First, in many cases listeners do, in fact, have a good deal of socio-indexical
information about a talker.  This may come from non-linguistic cues (or world
knowledge), or even from other linguistic features that the listener produces
[@KleinschmidtInPress2017].  Moreover, this assumption is not inherent in the
method I propose, and it is possible to simultaneously infer the intended
category _and_ the socio-indexical group.  In preliminary simulations, defining
utility in this way has surprisingly little effect on the results, but it makes
the simulations substantially more computationally demanding.

Second, and more importantly, I define utility assuming that the socio-indexical
group of a talker is known because this provides an estimate of the
_in-principle_ benefit of tracking group-specific phonetic cue
distributions.[^startingpoint]  This is a defining feature of rational analyses
of cognition [for the value of such clearly defined, in-principle bounds on
performance, see also @Massaro1990].

[^startingpoint]: This benefit is for first
    encountering a novel talker from a socio-indexical group *prior to further
    adaptation*.  In the general discussion, I return to this point and why the
    utility measure might *underestimate* the benefit of implicit knowledge
    about group-specific category distributions, as this knowledge likely serves
    as the starting point for talker-specific adaptation [@Kleinschmidt2015].


### Procedure

The utility of a grouping variable (e.g., gender) is calculated by first
calculating the utility of that variable for each talker, which is done as
follows.  First, a training data set is constructed.  For the NSP data, this was
done by sampling three other talkers from the same group (e.g., three other male
talkers).  This subsampling is done to avoid biases in accuracy from group size,
since groups with fewer talkers have more unstable estimates of their cue
distributions, and lower accuracy on average [see @James2013, Section 2.2.2].
The most specific grouping in the NSP is Dialect+Gender, which has four talkers
per group.  Including the talker's own test data in the training data set will
also artificially increase accuracy [@James2013, Section 5.1], so three talkers
are used to form the training set.  For the other datasets, all other talkers
from the same group were used for the training set, since the VOT data is
(approximately) balanced by age and gender, and the HN15 data only groups talkers by gender.
Based on this training data set, category-specific distributions are estimated
in the same way as study 1, using the unbiased estimators of the mean and
(co-)variance of the tokens from each phonetic category.
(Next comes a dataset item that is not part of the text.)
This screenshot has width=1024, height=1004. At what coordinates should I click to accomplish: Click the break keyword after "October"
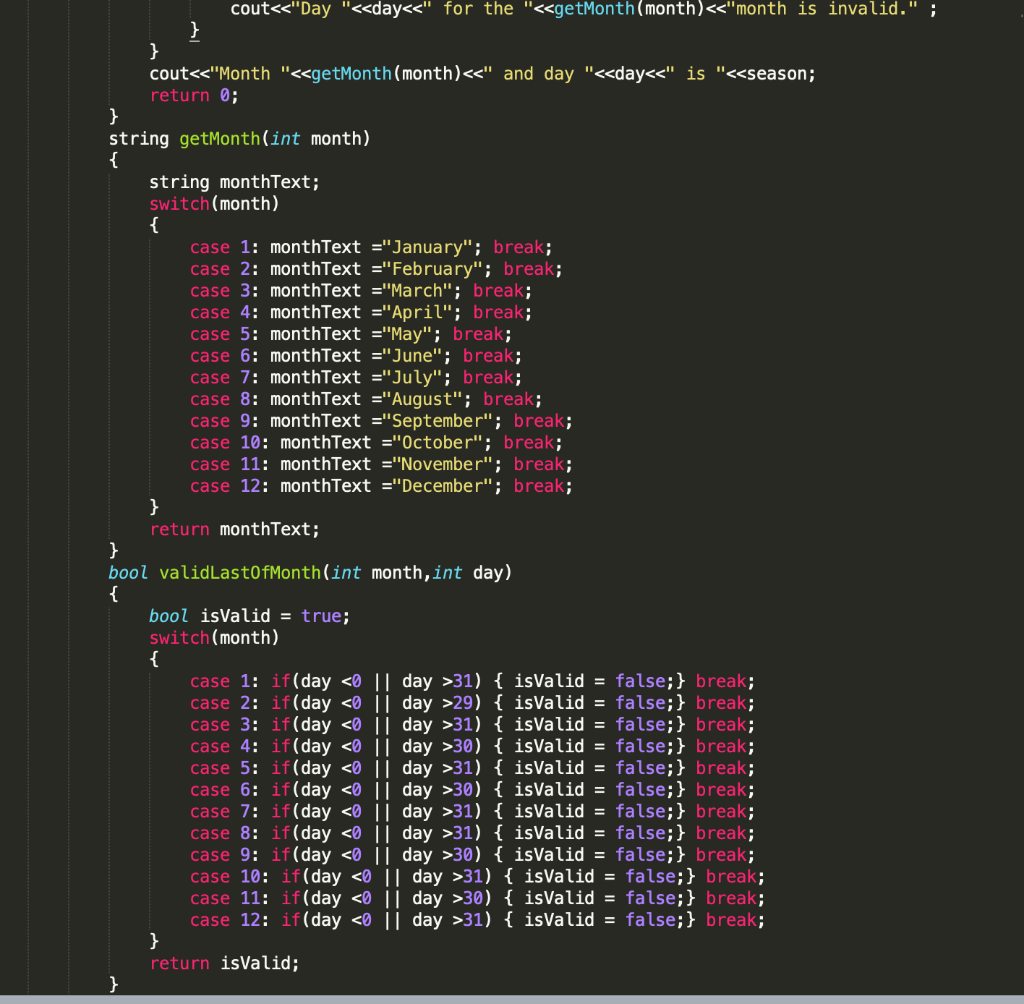click(528, 442)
Second, the overall accuracy for the test talker is determined in the following
way.  Bayes rule is used to compute the posterior probability of the talker's
intended category for each of the tokens produced by the test talker, using the
likelihood functions of each category from the training data.  The mean of these
posterior probabilities is the talker's overall accuracy.

Third, and finally, the accuracy $p$ for each talker is converted to utility by
transforming to log-odds $\log(p/(1-p))$ and subtracting the log-odds of
responding correctly by guessing uniformly, which is $\log(1/(n-1))$ if there
are $n$ response options.  The overall utility of the grouping variability is
the mean of these talker-specific utilities.
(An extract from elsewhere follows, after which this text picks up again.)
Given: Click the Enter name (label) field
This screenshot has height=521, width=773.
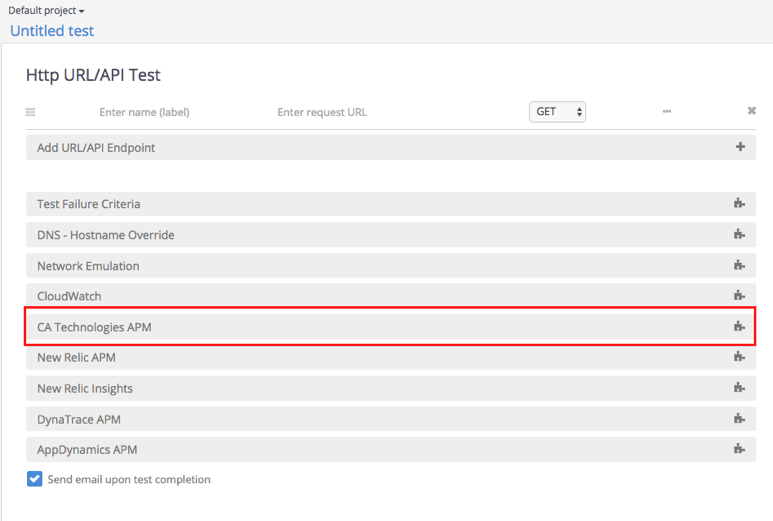Looking at the screenshot, I should 144,112.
Because the training sets are sampled at random for groupings except for
dialect+gender, the whole procedure is repeated 100 times and averaged at the
level of talker-specific utility to obtain more reliable results.  For talker as
a grouping-variable, six-fold cross-validation was used instead, where each
talker's tokens were divided up into 6 roughly equal partitions (within
category).  The accuracy for each partition's tokens was determined using the
other 5 as training data.

Bootstrap resampling was used to estimate the reliability of these estimates.
1000 simulated populations of talkers were sampled with replacement, and the
average utility for each grouping variable, and the differences between them,
were re-computed each time.  The reliability of differences between, for
example, the utility of dialect and gender can be estimated in this way by
looking at how frequently the resampled populations result in a difference in
utility between dialect and gender with the same sign as the real sample of
talkers.  This is similar to a paired $t$-test but does not assume that talkers'
utilities are normally distributed.

Because the vowel corpus from @Heald2015 only includes summary statistics, I
computed utility based on a sample 100 F1×F2 pairs per category for each talker.

Differences in the composition of these corpora mean that care must be taken in
making comparisons _across_ corpora.  The group-size bias is especially
problematic when looking for subtle effects of groupings with small sample
sizes, like dialect or dialect+gender (which contain 8 and 4 talkers per group,
respectively).  The subsampling procedure results in changes in accuracy of only
a few percentage points, but doesn't change the overall order of magnitude.
Thus, gross, qualitative comparisons across corpora are still reasonable, even
if fine-grained comparisons are not.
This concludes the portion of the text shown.